• THE REQUEST
Copy each line of the material below that contains the string "Task", treating uppercase and lowercase letters as distinct.

• MATERIAL TO PROCESS
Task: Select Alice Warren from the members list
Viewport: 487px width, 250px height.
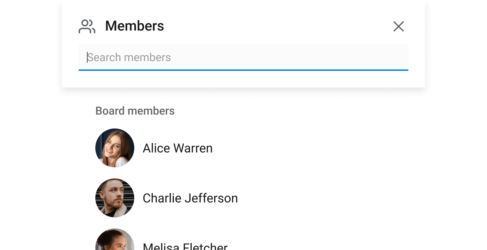Action: point(177,148)
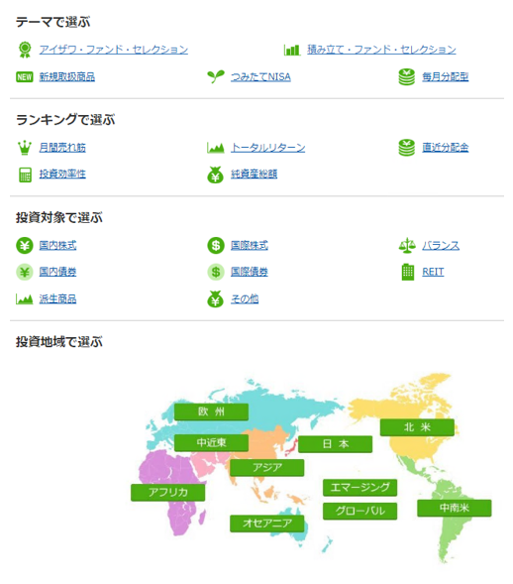The image size is (513, 584).
Task: Open the トータルリターン ranking link
Action: coord(267,148)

• OUTPUT OF THE EXERCISE
Task: Select Alice Warren from the members list
Task: Open the トータルリターン ranking link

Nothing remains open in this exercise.